Hi all,
So I think this problem might be to do with how I'm using rvest
rather than str_extract()
but I'm not sure as this is the first time I've used either... I think maybe it's some sort of encoding problem but I have no idea.
So I'm pulling temperature values from wikipedia. The temperature column has both celsius and fahrenheit. I'm trying to extract the celsius component. I've written a regex expression that works as expected when applied using str_extract()
to data which is not pulled from wikipedia. When I apply str_extract()
to the data from wikipedia, negative values are lost.
Here's a reprex that I hope illustrates the problem:
library(rvest)
#> Loading required package: xml2
library(tidyverse)
#> Warning: package 'forcats' was built under R version 3.6.3
# url of temperatures
url <- "https://en.wikipedia.org/wiki/List_of_cities_by_average_temperature"
# Import and clean data
temps <-
url %>%
read_html() %>%
html_nodes(xpath = '//*[@id="mw-content-text"]/div/table') %>%
map_dfr(html_table) %>%
janitor::clean_names() %>%
select(-ref, -year) %>%
pivot_longer(
-c(country, city),
values_to = "temp",
names_to = "month"
)
# Select some rows so I have a mix of +ve and -ve values in temp
test <-
temps %>%
filter(country == "Afghanistan") %>%
slice(1:4)
### Problem starts here ###
# Regex for pulling out temperature in C
temp_regex <- "^(|-)\\d{1,2}([.]\\d{1,2}|)"
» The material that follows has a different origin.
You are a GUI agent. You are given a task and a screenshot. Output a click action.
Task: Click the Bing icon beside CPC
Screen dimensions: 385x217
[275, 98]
# This doesn't work. Note the str_extract returns NA for rows 1 and 2
test %>%
mutate(temp_extract = str_extract(temp, temp_regex))
#> # A tibble: 4 x 5
#> country city month temp temp_extract
#> <chr> <chr> <chr> <chr> <chr>
#> 1 Afghanistan Kabul jan -2.3(27.9) <NA>
#> 2 Afghanistan Kabul feb -0.7(30.7) <NA>
#> 3 Afghanistan Kabul mar 6.3(43.3) 6.3
#> 4 Afghanistan Kabul apr 12.8(55.0) 12.8
# This does work. Compare row 1 and 2 with above.
#dput(test)
structure(list(country = c("Afghanistan", "Afghanistan", "Afghanistan",
"Afghanistan"), city = c("Kabul", "Kabul", "Kabul", "Kabul"),
month = c("jan", "feb", "mar", "apr"), temp = c("-2.3(27.9)",
"-0.7(30.7)", "6.3(43.3)", "12.8(55.0)")), class = c("tbl_df",
"tbl", "data.frame"), row.names = c(NA, -4L)) %>%
mutate(temp_extract = str_extract(temp, temp_regex))
#> # A tibble: 4 x 5
#> country city month temp temp_extract
#> <chr> <chr> <chr> <chr> <chr>
#> 1 Afghanistan Kabul jan -2.3(27.9) -2.3
#> 2 Afghanistan Kabul feb -0.7(30.7) -0.7
#> 3 Afghanistan Kabul mar 6.3(43.3) 6.3
#> 4 Afghanistan Kabul apr 12.8(55.0) 12.8
# Pull temperature values out from df
pulled_val <- test %>%
pull(temp)
# This fails in same way as above
str_extract(pulled_val, temp_regex)
#> [1] NA NA "6.3" "12.8"
# Copy/pasted pulled_val output
copy_pasted <- c("-2.3(27.9)", "-0.7(30.7)", "6.3(43.3)", "12.8(55.0)")
# This now works...
str_extract(copy_pasted, temp_regex)
#> [1] "-2.3" "-0.7" "6.3" "12.8"